Using Computer Vision to Calculate a 1 rep max Part IV: The Resurrection

For all of my previous work on this subject, see:

You can also see my generic solution to motion detection on a shaky video at Motion Detection on a Shaky Video with OpenCV + Python

To catch up any stragglers on the internets, I’ve been working on barbell detection in a bench press video in order to calculate a one rep max. It works well, but the problem is that input videos need to be fairly sterile to work, and a lot of assumptions are made in order to process the video in a reasonable amount of time (i.e. it’s assumed that the barbell passes through the center of the image, but that might not actually be true). Additionally, it takes about a full hour to process 20 seconds of video, which, if I’d like to make this processor available to all of the meat heads on the internets at scale, it should really be faster.
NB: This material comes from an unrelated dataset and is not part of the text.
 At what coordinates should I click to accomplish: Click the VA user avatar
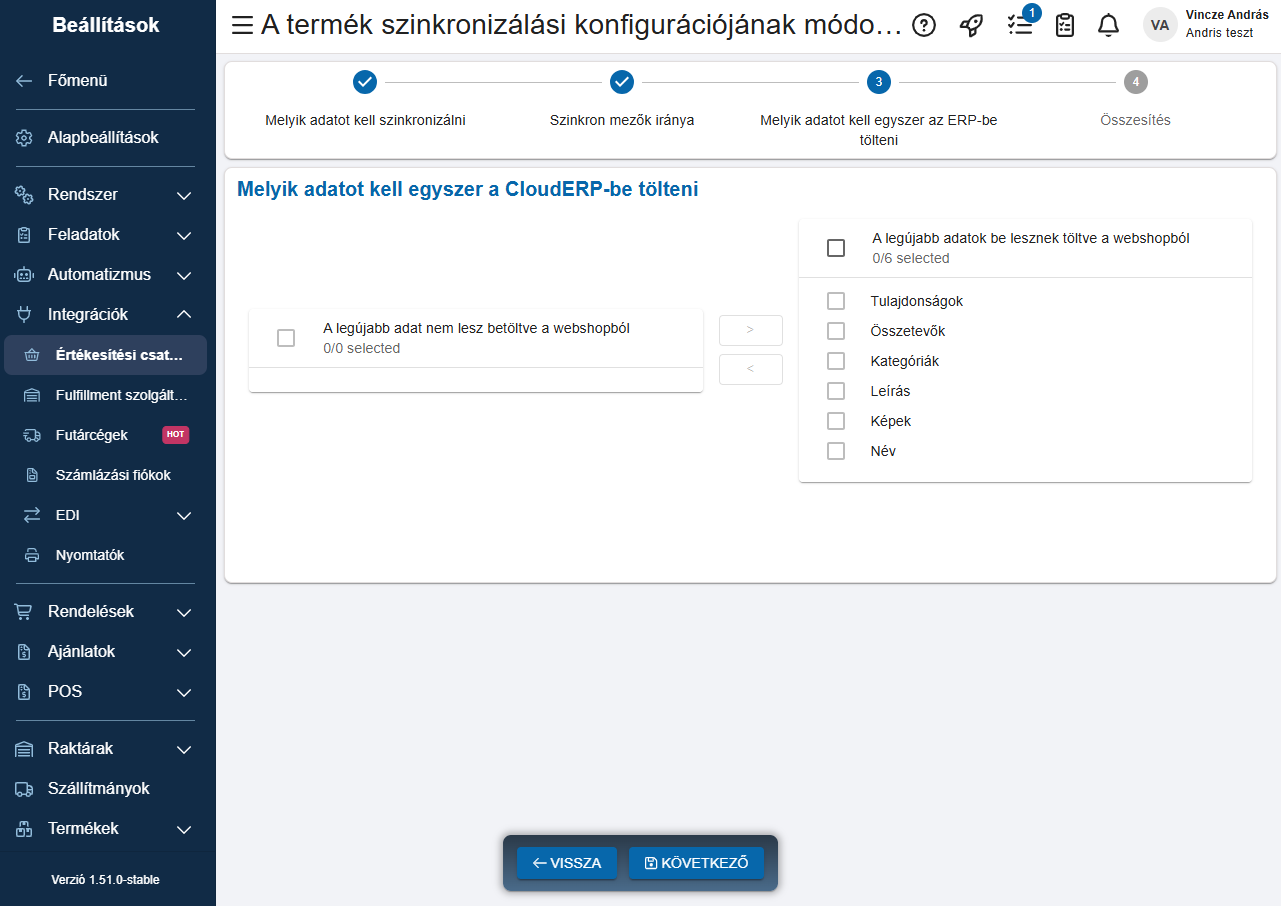coord(1160,25)
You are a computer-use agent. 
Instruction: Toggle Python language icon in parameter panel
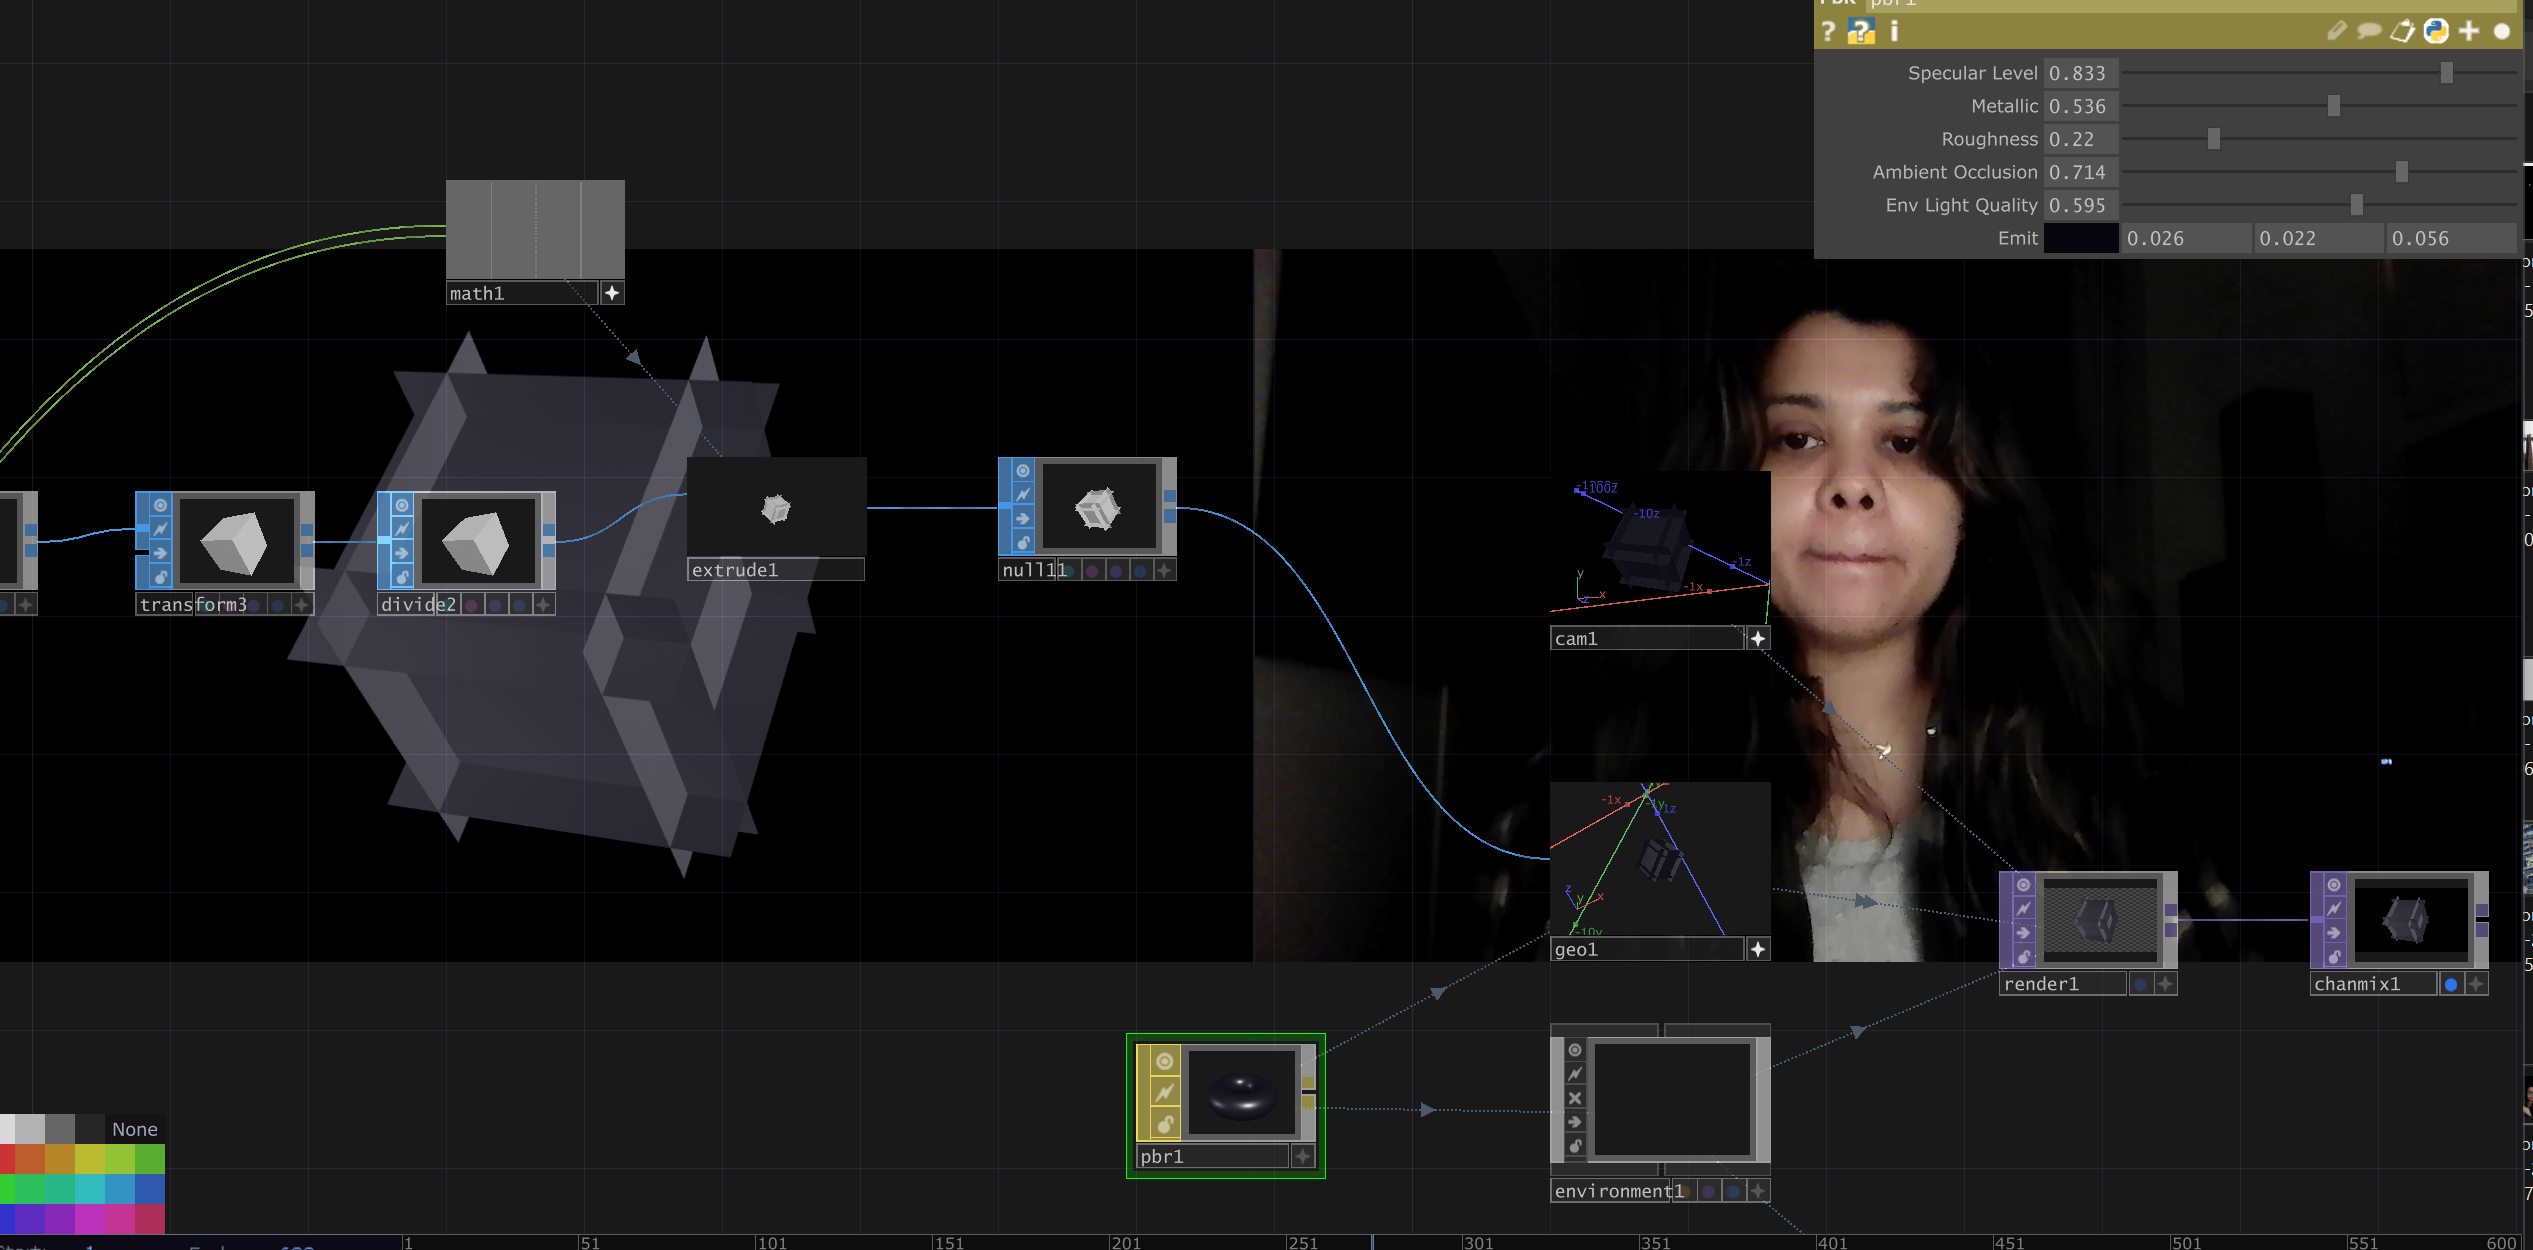(2436, 32)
I had some success in isolating a moving object in a video in my last post, but now I want to apply that specifically to the one rep max calculator I’ve been working on. Here’s where I left off from my last post:

If I have an input video like this:

Screen Shot 2014-12-04 at 4.21.13 PM



I can output a frame representing the aggregated motion in the image like this:

Screen Shot 2014-12-04 at 8.54.05 AM

I can aggregate all of the motion across the entire video into a single frame and filter out most of the noise resulting from shakiness in the process. The goal is to find the width of the barbell using motion, and since the barbell is moving strictly vertically, we can try to detect its width by finding the clear collection of columns that represent that bar. If we collapse the columns into a single row, we get something like this:

Screen Shot 2014-12-04 at 4.20.29 PM

As it stands, the row looks pretty noisy. If we can filter out the motion not associated with the barbell because of the rows they’re associated with, we should be able to get much better results. So from here, I wrote a heuristic to detect which row the barbell’s motion appeared most in. You could use a simple algorithm and find the row with the most motion, but greedy algorithms with such simplicity might be prone to clear outliers.

My solution was to find the row that had a lot of motion and one where the differential of the pixels in that row were pretty consistent. In this way, if you imagine a solid white line of pixels, the differential from column to column is 0, and this is what an ideal barbell presumably looks like. However, a solid black line representing no motion will have that same “good” value of consistently low differentials. So in order to maximize the motion and minimize the differential to try to find long lengths of white pixels, I used the formula:

(pixel_sum * pixel_sum / standard_deviation(derivative(row_array)))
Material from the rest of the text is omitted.